[Your goal] Transcribe exactly the lines below that begin at the line with "The width and" and stop after the line with "This screenshot has height=408, width=494.", leaving out every picture.
+-------+
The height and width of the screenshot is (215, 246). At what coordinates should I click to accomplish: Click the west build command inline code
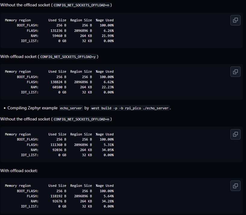click(130, 108)
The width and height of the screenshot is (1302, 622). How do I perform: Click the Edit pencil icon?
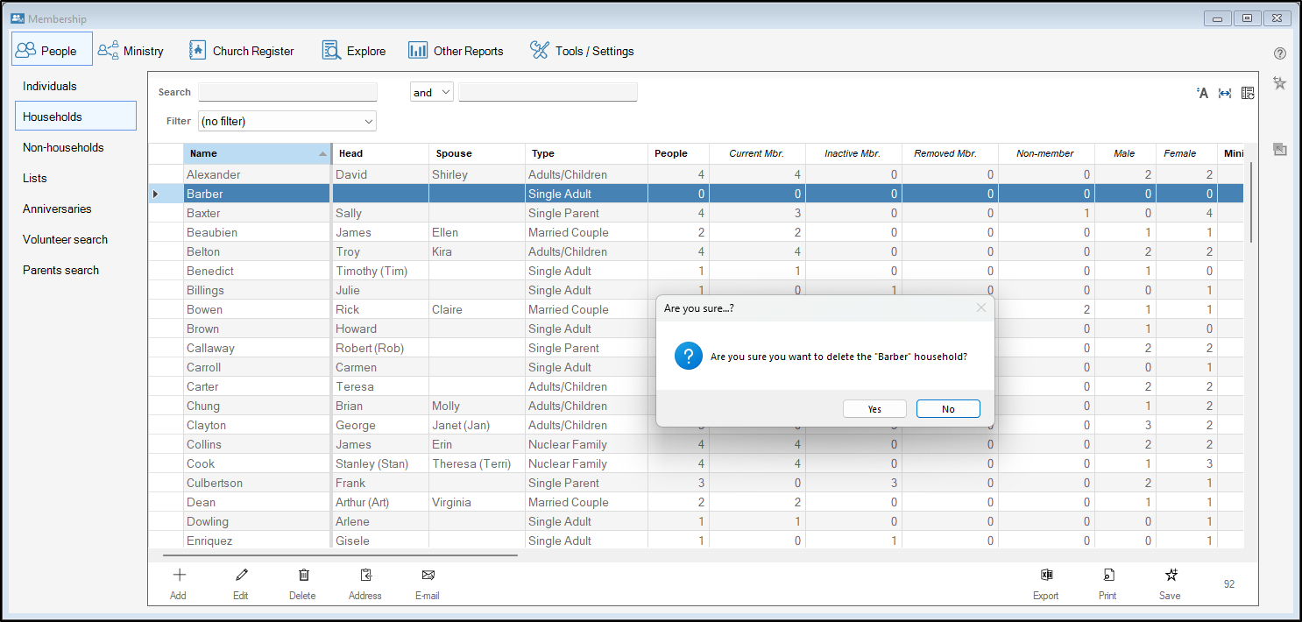pyautogui.click(x=241, y=576)
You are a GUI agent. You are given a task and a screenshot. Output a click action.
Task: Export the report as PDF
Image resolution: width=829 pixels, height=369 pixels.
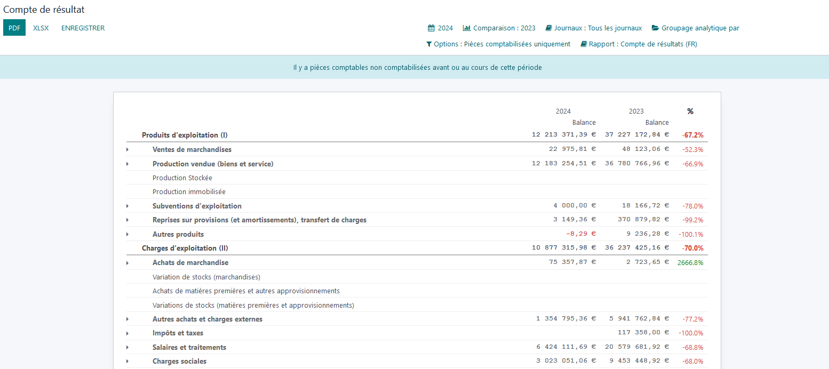pos(14,28)
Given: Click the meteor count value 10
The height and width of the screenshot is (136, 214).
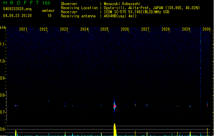Looking at the screenshot, I should coord(50,16).
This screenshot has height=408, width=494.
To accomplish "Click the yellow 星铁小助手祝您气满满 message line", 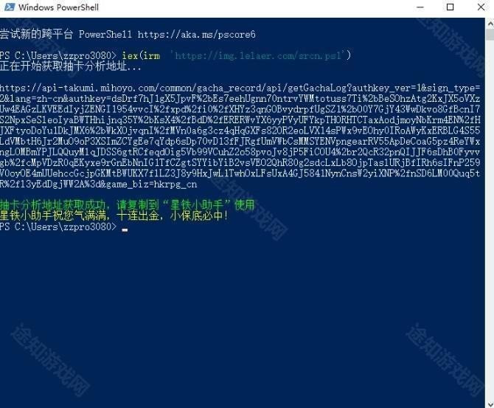I will tap(114, 215).
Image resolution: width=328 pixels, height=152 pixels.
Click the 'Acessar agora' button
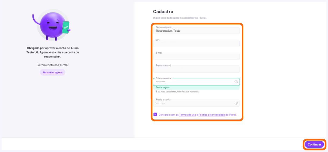coord(53,72)
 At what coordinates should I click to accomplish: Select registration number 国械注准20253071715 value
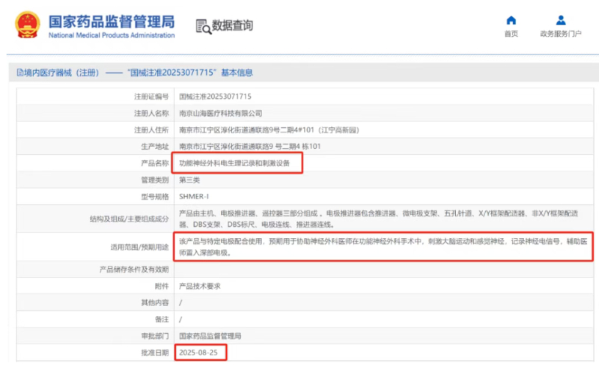click(215, 97)
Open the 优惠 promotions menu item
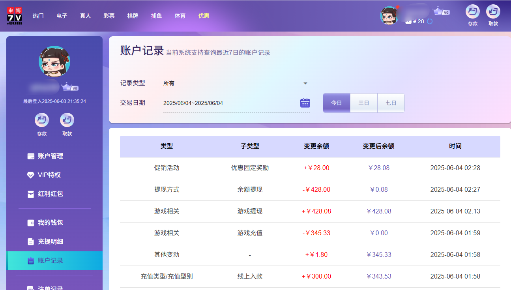Viewport: 511px width, 290px height. tap(204, 16)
+-------+
[Exercise response]
The width and height of the screenshot is (1302, 622). How do I perform: Click the Edit pencil icon?
pyautogui.click(x=241, y=576)
You are a GUI agent. You are given a task and a screenshot. Output a click action.
Task: Export the report as PDF
Image resolution: width=829 pixels, height=369 pixels.
pos(14,28)
Given: Click the meteor count value 10
The height and width of the screenshot is (136, 214).
Looking at the screenshot, I should coord(50,16).
This screenshot has height=408, width=494.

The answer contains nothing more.